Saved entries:
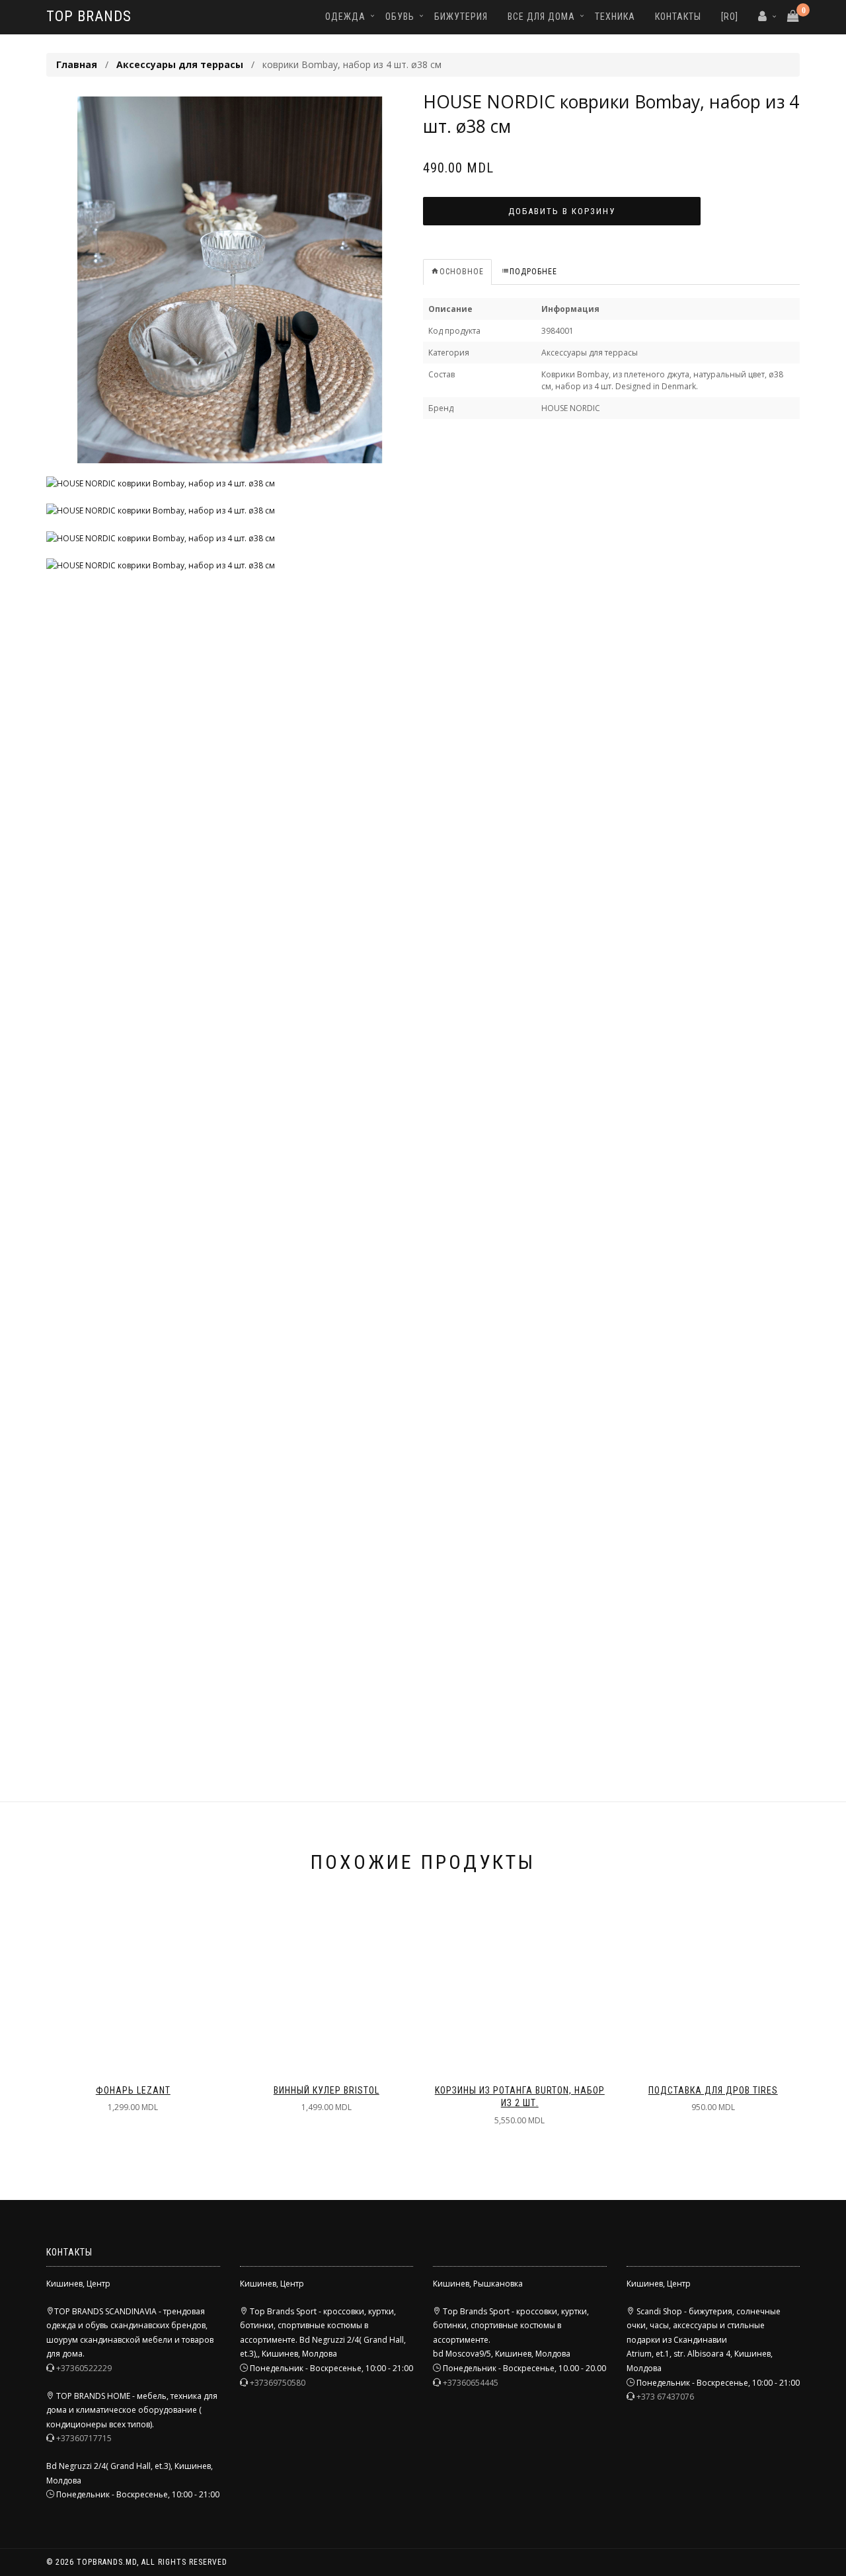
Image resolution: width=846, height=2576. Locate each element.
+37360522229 (84, 2368)
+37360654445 (470, 2382)
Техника (615, 16)
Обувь (399, 16)
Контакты (678, 16)
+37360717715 (84, 2438)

▶ _Action item_
Leave the pictures out and reproduce each record exactly as written.

▶ _Response area_
Image resolution: width=846, height=2576. Locate each element.
+37360522229 (84, 2368)
+37360654445 (470, 2382)
Техника (615, 16)
Обувь (399, 16)
Контакты (678, 16)
+37360717715 (84, 2438)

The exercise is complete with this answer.